Is there any logger that I can use to get more info on why it is happening on my application ?
Can you share results as json files of a run with the issue and one without it? If you're using version 2.9+, try to see if you can reproduce same issue with version 2.8.1. If the issue doesn't occur with 2.8.1, then it is likely a bug with 2.9.
Yes, I can send you raw JSON files.
I have tested on mostly 2.6.4 although tested newer versions I got the same issue.
I am now using vanilla Whisper with python dict to ass by stable-ts it is working fine for me.
The JSON could help narrow down the cause of the issue. Have you tested the latest version 2.9.0? There were changes to how it chooses where it begins transcribing every audio chunk.

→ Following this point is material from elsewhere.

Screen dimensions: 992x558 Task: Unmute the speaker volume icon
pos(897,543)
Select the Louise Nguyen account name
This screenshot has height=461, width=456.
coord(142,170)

Sometimes the transcription misses the segments and stretches the segment after the missed segment to start of the segments
The timing error is not consistent it usually appears after the 40-second mark. This kind of error does not happen all the time
it is the trimmed version of the clip https://github.com/jianfch/stable-ts/assets/109358640/6257d3a4-bac5-4b48-84cb-d492373d64e9
the ASS file show similar thing
script I am using
I again rain program to test after running the model again to predict there is no missing segments(I have a script to text empty space b/w segments in json file)
I reran the script and now other subtitle segments are missing.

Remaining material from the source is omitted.